◆ Dataset records ◆
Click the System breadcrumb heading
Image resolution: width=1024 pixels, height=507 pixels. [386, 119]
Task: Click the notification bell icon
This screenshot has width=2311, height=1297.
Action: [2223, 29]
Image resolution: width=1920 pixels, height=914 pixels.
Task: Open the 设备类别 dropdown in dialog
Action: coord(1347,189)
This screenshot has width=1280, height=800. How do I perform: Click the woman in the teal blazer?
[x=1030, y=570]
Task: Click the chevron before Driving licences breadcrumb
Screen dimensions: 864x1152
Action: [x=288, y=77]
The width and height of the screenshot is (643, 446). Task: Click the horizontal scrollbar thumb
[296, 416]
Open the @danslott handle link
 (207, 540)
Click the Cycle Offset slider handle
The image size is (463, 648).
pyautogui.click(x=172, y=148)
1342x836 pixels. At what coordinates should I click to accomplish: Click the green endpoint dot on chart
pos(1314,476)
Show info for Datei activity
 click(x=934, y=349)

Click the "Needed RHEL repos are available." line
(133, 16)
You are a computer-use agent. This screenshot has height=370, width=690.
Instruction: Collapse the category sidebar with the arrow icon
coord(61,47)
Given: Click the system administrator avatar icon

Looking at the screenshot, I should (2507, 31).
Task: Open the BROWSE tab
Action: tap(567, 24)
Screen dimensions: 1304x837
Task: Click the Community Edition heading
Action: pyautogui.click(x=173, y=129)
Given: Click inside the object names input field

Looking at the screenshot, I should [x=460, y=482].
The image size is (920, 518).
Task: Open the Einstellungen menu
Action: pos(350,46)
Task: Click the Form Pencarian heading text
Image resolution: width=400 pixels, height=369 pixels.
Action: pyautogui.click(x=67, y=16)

◆ Given instruction ◆
Pick out every line of the records above that contains the word "breadcrumb", and copy each one. Case counts.

◆ Task output ◆
Click the System breadcrumb heading
Task: Click the chevron before Driving licences breadcrumb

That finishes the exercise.